Assignment: Produce a word-for-word restatement of the lines from the line with "This screenshot has height=640, width=960." to the end of the listing below, inclusive.

Source data:
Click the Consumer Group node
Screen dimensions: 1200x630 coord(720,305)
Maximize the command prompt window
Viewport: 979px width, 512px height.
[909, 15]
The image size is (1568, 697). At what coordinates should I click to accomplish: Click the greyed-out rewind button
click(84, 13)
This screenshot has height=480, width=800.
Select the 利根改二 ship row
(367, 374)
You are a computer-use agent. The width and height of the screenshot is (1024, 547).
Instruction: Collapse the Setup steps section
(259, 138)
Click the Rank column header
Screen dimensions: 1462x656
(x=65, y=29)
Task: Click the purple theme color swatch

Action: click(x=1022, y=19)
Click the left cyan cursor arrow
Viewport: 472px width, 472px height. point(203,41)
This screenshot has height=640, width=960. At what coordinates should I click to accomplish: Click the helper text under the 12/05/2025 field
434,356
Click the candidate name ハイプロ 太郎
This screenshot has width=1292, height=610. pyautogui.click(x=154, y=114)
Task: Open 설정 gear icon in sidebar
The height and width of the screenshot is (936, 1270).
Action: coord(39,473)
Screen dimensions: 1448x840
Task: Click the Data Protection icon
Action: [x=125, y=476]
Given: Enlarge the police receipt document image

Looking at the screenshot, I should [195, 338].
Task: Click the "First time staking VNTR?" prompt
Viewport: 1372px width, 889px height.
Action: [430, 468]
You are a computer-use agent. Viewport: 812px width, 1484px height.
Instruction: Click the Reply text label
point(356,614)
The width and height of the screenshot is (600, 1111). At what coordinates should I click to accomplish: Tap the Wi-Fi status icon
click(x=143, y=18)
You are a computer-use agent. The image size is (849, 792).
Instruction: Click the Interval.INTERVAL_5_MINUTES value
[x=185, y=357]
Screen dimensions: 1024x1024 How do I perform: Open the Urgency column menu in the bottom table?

Reply:
This screenshot has height=640, width=960. At what coordinates should I click to accomplish: Click the helper text under the 12/05/2025 field
434,356
Click the candidate name ハイプロ 太郎
This screenshot has width=1292, height=610. pyautogui.click(x=154, y=114)
Task: Open 설정 gear icon in sidebar
The height and width of the screenshot is (936, 1270).
Action: coord(39,473)
Screen dimensions: 1448x840
Task: Click the Data Protection icon
Action: [x=125, y=476]
Given: Enlarge the police receipt document image

Looking at the screenshot, I should [195, 338].
Task: Click the "First time staking VNTR?" prompt
Viewport: 1372px width, 889px height.
Action: [430, 468]
You are a computer-use agent. Viewport: 812px width, 1484px height.
Instruction: Click the Reply text label
point(356,614)
The width and height of the screenshot is (600, 1111). At what coordinates should I click to accomplish: Tap the Wi-Fi status icon
click(x=143, y=18)
You are a computer-use agent. The image size is (849, 792).
Instruction: Click the Interval.INTERVAL_5_MINUTES value
[x=185, y=357]
Screen dimensions: 1024x1024 How do I perform: Open the Urgency column menu in the bottom table?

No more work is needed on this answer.